WRITTEN EXERCISE |
Copy the entire listing below line for line, reproducing each line without any change.

— BEGIN THE RECORDS —

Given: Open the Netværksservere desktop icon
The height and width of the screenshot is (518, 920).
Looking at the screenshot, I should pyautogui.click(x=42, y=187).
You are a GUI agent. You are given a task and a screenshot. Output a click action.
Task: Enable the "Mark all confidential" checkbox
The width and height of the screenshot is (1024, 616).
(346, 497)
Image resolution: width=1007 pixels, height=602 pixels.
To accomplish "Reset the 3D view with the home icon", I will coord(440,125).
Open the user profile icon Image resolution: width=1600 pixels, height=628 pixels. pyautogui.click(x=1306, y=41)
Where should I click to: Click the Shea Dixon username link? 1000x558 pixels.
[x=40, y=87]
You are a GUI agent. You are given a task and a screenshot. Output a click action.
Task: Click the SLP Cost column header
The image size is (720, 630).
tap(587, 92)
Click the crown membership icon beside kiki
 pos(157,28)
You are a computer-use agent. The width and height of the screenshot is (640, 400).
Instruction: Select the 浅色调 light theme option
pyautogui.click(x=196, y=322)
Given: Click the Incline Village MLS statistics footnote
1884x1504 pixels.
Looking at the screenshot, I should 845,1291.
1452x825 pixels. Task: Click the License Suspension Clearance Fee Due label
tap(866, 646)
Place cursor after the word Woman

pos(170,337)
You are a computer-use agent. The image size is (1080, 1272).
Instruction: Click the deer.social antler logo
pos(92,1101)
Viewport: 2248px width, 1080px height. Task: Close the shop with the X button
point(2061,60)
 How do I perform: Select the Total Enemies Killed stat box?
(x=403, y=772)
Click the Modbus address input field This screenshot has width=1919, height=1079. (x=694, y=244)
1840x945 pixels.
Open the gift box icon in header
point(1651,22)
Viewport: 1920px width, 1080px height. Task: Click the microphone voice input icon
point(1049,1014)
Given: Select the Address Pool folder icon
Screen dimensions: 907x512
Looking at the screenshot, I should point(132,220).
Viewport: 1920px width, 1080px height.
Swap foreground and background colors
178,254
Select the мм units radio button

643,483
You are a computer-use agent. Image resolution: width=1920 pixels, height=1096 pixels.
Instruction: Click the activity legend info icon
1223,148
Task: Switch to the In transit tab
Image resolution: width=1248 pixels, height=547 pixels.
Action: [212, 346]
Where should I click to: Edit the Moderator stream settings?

— END THE RECORDS —

RESPONSE TO THE EXERCISE |
Given: Open the Netværksservere desktop icon
The height and width of the screenshot is (518, 920).
Looking at the screenshot, I should pyautogui.click(x=42, y=187).
You are a GUI agent. You are given a task and a screenshot. Output a click action.
Task: Enable the "Mark all confidential" checkbox
The width and height of the screenshot is (1024, 616).
(346, 497)
Image resolution: width=1007 pixels, height=602 pixels.
To accomplish "Reset the 3D view with the home icon", I will coord(440,125).
Open the user profile icon Image resolution: width=1600 pixels, height=628 pixels. pyautogui.click(x=1306, y=41)
Where should I click to: Click the Shea Dixon username link? 1000x558 pixels.
[x=40, y=87]
You are a GUI agent. You are given a task and a screenshot. Output a click action.
Task: Click the SLP Cost column header
The image size is (720, 630).
tap(587, 92)
Click the crown membership icon beside kiki
 pos(157,28)
You are a computer-use agent. The width and height of the screenshot is (640, 400).
Instruction: Select the 浅色调 light theme option
pyautogui.click(x=196, y=322)
Given: Click the Incline Village MLS statistics footnote
1884x1504 pixels.
Looking at the screenshot, I should 845,1291.
1452x825 pixels. Task: Click the License Suspension Clearance Fee Due label
tap(866, 646)
Place cursor after the word Woman

pos(170,337)
You are a computer-use agent. The image size is (1080, 1272).
Instruction: Click the deer.social antler logo
pos(92,1101)
Viewport: 2248px width, 1080px height. Task: Close the shop with the X button
point(2061,60)
 How do I perform: Select the Total Enemies Killed stat box?
(x=403, y=772)
Click the Modbus address input field This screenshot has width=1919, height=1079. (x=694, y=244)
1840x945 pixels.
Open the gift box icon in header
point(1651,22)
Viewport: 1920px width, 1080px height. Task: Click the microphone voice input icon
point(1049,1014)
Given: Select the Address Pool folder icon
Screen dimensions: 907x512
Looking at the screenshot, I should point(132,220).
Viewport: 1920px width, 1080px height.
Swap foreground and background colors
178,254
Select the мм units radio button

643,483
You are a computer-use agent. Image resolution: width=1920 pixels, height=1096 pixels.
Instruction: Click the activity legend info icon
1223,148
Task: Switch to the In transit tab
Image resolution: width=1248 pixels, height=547 pixels.
Action: [212, 346]
Where should I click to: Edit the Moderator stream settings?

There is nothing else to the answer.